**WHAT THE EXERCISE ASKS:** Please reproduce the entries exactly, from the first line through the line containing "pos(619,1178)", with both of those lines included.

**EXTRACTED INFORMATION:**
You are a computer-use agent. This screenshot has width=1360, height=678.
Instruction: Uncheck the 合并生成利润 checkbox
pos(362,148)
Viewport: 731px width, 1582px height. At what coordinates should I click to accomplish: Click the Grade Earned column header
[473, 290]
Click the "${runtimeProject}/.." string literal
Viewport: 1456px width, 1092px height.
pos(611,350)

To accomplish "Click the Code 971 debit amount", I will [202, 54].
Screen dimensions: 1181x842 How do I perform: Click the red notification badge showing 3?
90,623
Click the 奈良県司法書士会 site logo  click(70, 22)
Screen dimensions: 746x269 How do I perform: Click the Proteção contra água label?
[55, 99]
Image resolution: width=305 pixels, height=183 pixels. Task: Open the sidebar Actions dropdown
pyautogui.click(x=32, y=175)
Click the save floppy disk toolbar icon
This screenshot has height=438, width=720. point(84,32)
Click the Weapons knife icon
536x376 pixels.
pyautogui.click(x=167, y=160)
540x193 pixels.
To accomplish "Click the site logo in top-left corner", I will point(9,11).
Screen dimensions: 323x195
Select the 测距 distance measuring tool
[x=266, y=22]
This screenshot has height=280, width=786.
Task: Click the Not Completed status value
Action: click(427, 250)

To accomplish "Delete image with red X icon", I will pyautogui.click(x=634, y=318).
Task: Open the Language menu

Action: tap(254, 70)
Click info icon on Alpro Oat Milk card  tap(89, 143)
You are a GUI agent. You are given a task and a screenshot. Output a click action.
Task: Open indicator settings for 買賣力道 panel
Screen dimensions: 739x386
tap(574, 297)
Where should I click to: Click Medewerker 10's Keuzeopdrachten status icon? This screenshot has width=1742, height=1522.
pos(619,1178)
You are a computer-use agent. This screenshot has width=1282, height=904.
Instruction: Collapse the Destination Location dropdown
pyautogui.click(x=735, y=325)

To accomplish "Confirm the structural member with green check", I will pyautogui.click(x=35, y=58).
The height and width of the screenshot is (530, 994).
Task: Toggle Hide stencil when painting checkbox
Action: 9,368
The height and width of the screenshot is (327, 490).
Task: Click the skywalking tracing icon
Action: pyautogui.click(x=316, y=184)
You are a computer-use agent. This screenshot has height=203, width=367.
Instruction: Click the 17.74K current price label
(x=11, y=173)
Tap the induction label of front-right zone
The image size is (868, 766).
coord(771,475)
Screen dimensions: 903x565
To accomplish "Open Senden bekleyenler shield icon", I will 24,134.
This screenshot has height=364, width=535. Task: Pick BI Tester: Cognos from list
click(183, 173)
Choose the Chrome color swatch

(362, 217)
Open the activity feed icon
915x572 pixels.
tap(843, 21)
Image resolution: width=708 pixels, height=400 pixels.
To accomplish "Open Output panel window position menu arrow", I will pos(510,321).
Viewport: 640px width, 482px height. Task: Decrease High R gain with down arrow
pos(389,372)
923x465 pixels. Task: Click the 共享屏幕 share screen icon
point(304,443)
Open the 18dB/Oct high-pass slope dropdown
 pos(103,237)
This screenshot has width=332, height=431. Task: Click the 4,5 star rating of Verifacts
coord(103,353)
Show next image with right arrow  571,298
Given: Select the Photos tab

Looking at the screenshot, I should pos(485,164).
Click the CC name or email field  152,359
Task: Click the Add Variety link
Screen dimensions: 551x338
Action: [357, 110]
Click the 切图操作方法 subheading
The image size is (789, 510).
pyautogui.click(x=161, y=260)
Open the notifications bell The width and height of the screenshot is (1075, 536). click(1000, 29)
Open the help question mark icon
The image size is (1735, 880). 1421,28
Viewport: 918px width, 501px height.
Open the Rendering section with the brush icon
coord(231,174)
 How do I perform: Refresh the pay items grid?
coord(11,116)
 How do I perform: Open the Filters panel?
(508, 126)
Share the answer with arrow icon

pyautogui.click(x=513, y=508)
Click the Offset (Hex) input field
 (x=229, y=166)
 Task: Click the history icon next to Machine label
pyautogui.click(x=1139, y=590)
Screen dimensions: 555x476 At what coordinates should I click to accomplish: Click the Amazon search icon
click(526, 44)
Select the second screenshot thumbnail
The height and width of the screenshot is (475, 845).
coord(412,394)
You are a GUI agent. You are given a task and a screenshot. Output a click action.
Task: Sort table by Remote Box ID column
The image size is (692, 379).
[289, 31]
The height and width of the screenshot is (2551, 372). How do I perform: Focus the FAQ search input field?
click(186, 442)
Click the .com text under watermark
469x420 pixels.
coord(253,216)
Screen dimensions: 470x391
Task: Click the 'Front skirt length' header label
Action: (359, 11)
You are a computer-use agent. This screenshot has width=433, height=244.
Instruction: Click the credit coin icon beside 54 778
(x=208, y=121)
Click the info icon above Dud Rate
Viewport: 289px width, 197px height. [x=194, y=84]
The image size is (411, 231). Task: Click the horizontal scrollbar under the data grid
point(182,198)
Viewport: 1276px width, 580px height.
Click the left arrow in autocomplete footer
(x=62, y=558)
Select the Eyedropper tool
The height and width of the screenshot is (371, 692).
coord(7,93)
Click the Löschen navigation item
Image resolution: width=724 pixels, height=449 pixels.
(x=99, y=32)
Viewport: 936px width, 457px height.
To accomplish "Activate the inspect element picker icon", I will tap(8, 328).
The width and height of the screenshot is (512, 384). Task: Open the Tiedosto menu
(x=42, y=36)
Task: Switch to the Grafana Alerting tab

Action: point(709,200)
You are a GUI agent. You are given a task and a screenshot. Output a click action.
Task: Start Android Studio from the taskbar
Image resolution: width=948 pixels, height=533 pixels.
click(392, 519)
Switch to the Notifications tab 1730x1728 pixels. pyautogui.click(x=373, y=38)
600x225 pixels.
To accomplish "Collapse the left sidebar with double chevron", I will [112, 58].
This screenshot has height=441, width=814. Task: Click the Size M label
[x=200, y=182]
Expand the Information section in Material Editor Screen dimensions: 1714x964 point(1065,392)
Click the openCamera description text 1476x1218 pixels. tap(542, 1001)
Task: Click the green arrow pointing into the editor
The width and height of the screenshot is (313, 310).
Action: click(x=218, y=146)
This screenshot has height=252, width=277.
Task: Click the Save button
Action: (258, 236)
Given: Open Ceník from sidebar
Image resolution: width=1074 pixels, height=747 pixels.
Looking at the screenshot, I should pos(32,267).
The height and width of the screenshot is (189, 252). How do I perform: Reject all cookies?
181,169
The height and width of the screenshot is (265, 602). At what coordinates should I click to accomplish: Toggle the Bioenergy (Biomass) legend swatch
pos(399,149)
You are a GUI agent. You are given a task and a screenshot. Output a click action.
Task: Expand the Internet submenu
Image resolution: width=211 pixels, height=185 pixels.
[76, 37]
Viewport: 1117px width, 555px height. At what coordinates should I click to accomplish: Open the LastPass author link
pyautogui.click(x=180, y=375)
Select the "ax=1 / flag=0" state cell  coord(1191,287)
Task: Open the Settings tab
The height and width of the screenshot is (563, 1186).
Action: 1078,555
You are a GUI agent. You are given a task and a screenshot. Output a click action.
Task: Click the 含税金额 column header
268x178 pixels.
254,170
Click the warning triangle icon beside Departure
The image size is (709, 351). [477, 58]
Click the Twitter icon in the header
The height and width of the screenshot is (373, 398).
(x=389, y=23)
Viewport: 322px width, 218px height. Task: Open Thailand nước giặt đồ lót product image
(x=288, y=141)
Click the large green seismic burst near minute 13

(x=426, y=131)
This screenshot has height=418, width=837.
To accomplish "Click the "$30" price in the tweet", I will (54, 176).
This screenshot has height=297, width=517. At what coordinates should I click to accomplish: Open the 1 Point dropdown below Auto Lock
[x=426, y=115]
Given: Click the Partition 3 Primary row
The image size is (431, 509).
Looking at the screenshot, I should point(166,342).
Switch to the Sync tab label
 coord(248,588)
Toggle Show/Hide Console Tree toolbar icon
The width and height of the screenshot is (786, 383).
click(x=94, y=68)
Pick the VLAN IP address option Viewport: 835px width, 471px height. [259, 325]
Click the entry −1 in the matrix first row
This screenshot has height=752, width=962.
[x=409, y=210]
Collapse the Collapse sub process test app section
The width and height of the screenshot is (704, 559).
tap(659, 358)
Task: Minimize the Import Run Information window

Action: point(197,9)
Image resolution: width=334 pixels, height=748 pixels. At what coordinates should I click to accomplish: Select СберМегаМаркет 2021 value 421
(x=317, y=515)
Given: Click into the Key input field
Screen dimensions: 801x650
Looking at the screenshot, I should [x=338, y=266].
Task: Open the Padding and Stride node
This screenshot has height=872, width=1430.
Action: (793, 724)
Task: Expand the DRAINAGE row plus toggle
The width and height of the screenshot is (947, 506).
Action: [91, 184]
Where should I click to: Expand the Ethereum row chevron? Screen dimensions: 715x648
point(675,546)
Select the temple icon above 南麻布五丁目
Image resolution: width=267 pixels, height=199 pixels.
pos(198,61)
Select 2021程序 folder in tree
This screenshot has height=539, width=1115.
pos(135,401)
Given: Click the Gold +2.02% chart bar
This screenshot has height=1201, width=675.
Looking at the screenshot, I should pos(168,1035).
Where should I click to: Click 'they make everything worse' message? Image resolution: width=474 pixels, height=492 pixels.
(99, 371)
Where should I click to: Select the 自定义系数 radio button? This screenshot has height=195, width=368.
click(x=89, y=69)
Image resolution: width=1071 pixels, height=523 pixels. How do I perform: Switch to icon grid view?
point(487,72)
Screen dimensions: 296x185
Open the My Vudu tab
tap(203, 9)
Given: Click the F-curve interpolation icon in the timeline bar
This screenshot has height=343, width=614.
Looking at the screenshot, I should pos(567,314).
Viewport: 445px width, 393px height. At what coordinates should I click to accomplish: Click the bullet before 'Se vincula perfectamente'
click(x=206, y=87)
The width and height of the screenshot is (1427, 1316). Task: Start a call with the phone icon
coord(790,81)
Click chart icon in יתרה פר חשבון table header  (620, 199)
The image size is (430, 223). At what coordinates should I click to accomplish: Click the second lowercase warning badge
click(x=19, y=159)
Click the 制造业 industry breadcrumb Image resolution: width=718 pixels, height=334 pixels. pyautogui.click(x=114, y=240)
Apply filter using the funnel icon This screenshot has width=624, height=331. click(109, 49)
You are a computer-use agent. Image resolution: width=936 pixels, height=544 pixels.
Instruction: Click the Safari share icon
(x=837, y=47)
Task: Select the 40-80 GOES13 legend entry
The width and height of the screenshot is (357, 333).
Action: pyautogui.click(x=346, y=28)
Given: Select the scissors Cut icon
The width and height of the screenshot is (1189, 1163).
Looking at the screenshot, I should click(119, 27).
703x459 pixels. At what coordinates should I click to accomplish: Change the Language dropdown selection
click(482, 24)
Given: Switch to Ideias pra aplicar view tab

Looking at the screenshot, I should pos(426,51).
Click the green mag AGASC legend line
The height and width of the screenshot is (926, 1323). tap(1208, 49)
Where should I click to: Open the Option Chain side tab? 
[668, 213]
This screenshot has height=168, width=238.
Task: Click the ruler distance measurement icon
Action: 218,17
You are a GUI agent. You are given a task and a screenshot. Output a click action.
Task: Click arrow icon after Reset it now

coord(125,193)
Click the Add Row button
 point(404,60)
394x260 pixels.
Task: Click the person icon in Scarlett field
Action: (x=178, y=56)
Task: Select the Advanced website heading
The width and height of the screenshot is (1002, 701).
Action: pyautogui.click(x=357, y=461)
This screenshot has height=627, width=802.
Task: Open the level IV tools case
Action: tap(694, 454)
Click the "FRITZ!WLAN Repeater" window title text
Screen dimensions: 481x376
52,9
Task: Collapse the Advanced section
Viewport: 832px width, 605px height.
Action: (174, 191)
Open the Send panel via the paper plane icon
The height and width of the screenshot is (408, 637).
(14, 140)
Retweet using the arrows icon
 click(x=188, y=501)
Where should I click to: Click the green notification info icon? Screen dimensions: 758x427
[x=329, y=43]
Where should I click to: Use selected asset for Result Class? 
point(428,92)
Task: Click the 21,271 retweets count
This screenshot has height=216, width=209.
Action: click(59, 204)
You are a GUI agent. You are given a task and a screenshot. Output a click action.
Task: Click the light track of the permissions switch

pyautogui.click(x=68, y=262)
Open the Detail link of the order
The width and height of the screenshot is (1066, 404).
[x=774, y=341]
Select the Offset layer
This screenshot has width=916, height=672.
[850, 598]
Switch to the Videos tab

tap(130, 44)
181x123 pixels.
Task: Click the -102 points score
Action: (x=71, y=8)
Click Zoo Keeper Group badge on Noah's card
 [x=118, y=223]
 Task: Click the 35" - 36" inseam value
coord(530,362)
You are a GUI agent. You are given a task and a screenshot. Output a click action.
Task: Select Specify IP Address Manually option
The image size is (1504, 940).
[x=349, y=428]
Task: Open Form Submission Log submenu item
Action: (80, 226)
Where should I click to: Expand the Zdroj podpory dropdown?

**FULL ANSWER:**
You are a computer-use agent. This screenshot has width=1360, height=678.
Instruction: Uncheck the 合并生成利润 checkbox
pos(362,148)
Viewport: 731px width, 1582px height. At what coordinates should I click to accomplish: Click the Grade Earned column header
[473, 290]
Click the "${runtimeProject}/.." string literal
Viewport: 1456px width, 1092px height.
pos(611,350)

To accomplish "Click the Code 971 debit amount", I will [202, 54].
Screen dimensions: 1181x842 How do I perform: Click the red notification badge showing 3?
90,623
Click the 奈良県司法書士会 site logo  click(70, 22)
Screen dimensions: 746x269 How do I perform: Click the Proteção contra água label?
[55, 99]
Image resolution: width=305 pixels, height=183 pixels. Task: Open the sidebar Actions dropdown
pyautogui.click(x=32, y=175)
Click the save floppy disk toolbar icon
This screenshot has height=438, width=720. point(84,32)
Click the Weapons knife icon
536x376 pixels.
pyautogui.click(x=167, y=160)
540x193 pixels.
To accomplish "Click the site logo in top-left corner", I will point(9,11).
Screen dimensions: 323x195
Select the 测距 distance measuring tool
[x=266, y=22]
This screenshot has height=280, width=786.
Task: Click the Not Completed status value
Action: click(427, 250)

To accomplish "Delete image with red X icon", I will pyautogui.click(x=634, y=318).
Task: Open the Language menu

Action: tap(254, 70)
Click info icon on Alpro Oat Milk card  tap(89, 143)
You are a GUI agent. You are given a task and a screenshot. Output a click action.
Task: Open indicator settings for 買賣力道 panel
Screen dimensions: 739x386
tap(574, 297)
Where should I click to: Click Medewerker 10's Keuzeopdrachten status icon? This screenshot has width=1742, height=1522.
pos(619,1178)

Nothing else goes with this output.